An exact retyping of every record is required.

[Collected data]

********

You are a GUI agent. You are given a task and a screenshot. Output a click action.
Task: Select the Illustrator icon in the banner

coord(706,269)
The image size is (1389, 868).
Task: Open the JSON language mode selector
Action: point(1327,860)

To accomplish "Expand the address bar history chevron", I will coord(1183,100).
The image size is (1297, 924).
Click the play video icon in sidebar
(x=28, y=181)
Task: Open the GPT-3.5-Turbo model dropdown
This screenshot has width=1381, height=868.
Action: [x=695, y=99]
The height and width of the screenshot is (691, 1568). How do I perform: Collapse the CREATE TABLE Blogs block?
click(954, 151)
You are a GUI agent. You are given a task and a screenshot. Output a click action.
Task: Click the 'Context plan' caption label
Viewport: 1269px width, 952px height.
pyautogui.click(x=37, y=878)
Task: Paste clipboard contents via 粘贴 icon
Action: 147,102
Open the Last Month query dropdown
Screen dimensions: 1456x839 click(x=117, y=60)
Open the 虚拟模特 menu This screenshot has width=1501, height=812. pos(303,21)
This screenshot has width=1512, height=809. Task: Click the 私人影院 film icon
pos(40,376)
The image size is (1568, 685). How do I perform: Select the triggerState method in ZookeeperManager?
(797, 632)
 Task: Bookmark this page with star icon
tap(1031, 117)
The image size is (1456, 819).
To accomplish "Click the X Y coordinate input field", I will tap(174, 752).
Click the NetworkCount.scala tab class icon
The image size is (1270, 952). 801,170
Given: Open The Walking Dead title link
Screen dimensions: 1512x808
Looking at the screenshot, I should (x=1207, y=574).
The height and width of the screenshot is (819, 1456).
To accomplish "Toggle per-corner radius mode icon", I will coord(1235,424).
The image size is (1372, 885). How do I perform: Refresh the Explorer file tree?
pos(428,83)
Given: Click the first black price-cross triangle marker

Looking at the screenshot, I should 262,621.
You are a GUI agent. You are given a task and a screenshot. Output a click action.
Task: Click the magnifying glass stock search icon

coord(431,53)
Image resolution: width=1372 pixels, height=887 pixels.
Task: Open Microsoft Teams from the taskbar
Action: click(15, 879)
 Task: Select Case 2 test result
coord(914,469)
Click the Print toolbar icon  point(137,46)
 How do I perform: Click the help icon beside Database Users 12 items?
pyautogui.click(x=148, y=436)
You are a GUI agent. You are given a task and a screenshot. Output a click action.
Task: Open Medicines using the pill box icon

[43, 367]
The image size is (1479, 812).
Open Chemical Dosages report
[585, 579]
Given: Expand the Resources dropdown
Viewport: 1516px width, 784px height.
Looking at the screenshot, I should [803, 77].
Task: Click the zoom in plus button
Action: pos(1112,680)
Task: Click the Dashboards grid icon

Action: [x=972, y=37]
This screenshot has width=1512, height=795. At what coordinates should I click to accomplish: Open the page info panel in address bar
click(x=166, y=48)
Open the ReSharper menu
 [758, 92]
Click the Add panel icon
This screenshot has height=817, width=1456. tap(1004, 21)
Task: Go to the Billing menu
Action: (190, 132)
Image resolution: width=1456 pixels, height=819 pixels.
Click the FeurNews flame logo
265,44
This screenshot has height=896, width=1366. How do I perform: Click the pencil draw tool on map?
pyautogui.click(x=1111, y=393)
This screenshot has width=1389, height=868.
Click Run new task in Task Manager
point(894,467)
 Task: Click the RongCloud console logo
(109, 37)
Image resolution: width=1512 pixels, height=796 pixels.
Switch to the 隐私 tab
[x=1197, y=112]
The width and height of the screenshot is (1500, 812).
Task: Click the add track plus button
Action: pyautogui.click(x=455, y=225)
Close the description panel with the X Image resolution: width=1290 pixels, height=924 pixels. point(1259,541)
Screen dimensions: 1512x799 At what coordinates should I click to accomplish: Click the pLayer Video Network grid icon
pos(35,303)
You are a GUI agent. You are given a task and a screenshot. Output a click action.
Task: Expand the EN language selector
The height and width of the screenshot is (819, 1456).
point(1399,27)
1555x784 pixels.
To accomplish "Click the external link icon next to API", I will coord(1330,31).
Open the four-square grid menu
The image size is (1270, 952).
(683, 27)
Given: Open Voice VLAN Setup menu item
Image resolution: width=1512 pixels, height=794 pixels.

********

> _Completed exercise_:
You are a GUI agent. You are given a task and a screenshot. Output a click action.
Task: Select the Illustrator icon in the banner

coord(706,269)
The image size is (1389, 868).
Task: Open the JSON language mode selector
Action: point(1327,860)

To accomplish "Expand the address bar history chevron", I will coord(1183,100).
The image size is (1297, 924).
Click the play video icon in sidebar
(x=28, y=181)
Task: Open the GPT-3.5-Turbo model dropdown
This screenshot has width=1381, height=868.
Action: [x=695, y=99]
The height and width of the screenshot is (691, 1568). How do I perform: Collapse the CREATE TABLE Blogs block?
click(954, 151)
You are a GUI agent. You are given a task and a screenshot. Output a click action.
Task: Click the 'Context plan' caption label
Viewport: 1269px width, 952px height.
pyautogui.click(x=37, y=878)
Task: Paste clipboard contents via 粘贴 icon
Action: 147,102
Open the Last Month query dropdown
Screen dimensions: 1456x839 click(x=117, y=60)
Open the 虚拟模特 menu This screenshot has width=1501, height=812. pos(303,21)
This screenshot has width=1512, height=809. Task: Click the 私人影院 film icon
pos(40,376)
The image size is (1568, 685). How do I perform: Select the triggerState method in ZookeeperManager?
(797, 632)
 Task: Bookmark this page with star icon
tap(1031, 117)
The image size is (1456, 819).
To accomplish "Click the X Y coordinate input field", I will tap(174, 752).
Click the NetworkCount.scala tab class icon
The image size is (1270, 952). 801,170
Given: Open The Walking Dead title link
Screen dimensions: 1512x808
Looking at the screenshot, I should (x=1207, y=574).
The height and width of the screenshot is (819, 1456).
To accomplish "Toggle per-corner radius mode icon", I will coord(1235,424).
The image size is (1372, 885). How do I perform: Refresh the Explorer file tree?
pos(428,83)
Given: Click the first black price-cross triangle marker

Looking at the screenshot, I should 262,621.
You are a GUI agent. You are given a task and a screenshot. Output a click action.
Task: Click the magnifying glass stock search icon

coord(431,53)
Image resolution: width=1372 pixels, height=887 pixels.
Task: Open Microsoft Teams from the taskbar
Action: click(15, 879)
 Task: Select Case 2 test result
coord(914,469)
Click the Print toolbar icon  point(137,46)
 How do I perform: Click the help icon beside Database Users 12 items?
pyautogui.click(x=148, y=436)
You are a GUI agent. You are given a task and a screenshot. Output a click action.
Task: Open Medicines using the pill box icon

[43, 367]
The image size is (1479, 812).
Open Chemical Dosages report
[585, 579]
Given: Expand the Resources dropdown
Viewport: 1516px width, 784px height.
Looking at the screenshot, I should [803, 77].
Task: Click the zoom in plus button
Action: pos(1112,680)
Task: Click the Dashboards grid icon

Action: [x=972, y=37]
This screenshot has width=1512, height=795. At what coordinates should I click to accomplish: Open the page info panel in address bar
click(x=166, y=48)
Open the ReSharper menu
 [758, 92]
Click the Add panel icon
This screenshot has height=817, width=1456. tap(1004, 21)
Task: Go to the Billing menu
Action: (190, 132)
Image resolution: width=1456 pixels, height=819 pixels.
Click the FeurNews flame logo
265,44
This screenshot has height=896, width=1366. How do I perform: Click the pencil draw tool on map?
pyautogui.click(x=1111, y=393)
This screenshot has width=1389, height=868.
Click Run new task in Task Manager
point(894,467)
 Task: Click the RongCloud console logo
(109, 37)
Image resolution: width=1512 pixels, height=796 pixels.
Switch to the 隐私 tab
[x=1197, y=112]
The width and height of the screenshot is (1500, 812).
Task: Click the add track plus button
Action: pyautogui.click(x=455, y=225)
Close the description panel with the X Image resolution: width=1290 pixels, height=924 pixels. point(1259,541)
Screen dimensions: 1512x799 At what coordinates should I click to accomplish: Click the pLayer Video Network grid icon
pos(35,303)
You are a GUI agent. You are given a task and a screenshot. Output a click action.
Task: Expand the EN language selector
The height and width of the screenshot is (819, 1456).
point(1399,27)
1555x784 pixels.
To accomplish "Click the external link icon next to API", I will coord(1330,31).
Open the four-square grid menu
The image size is (1270, 952).
(683, 27)
Given: Open Voice VLAN Setup menu item
Image resolution: width=1512 pixels, height=794 pixels.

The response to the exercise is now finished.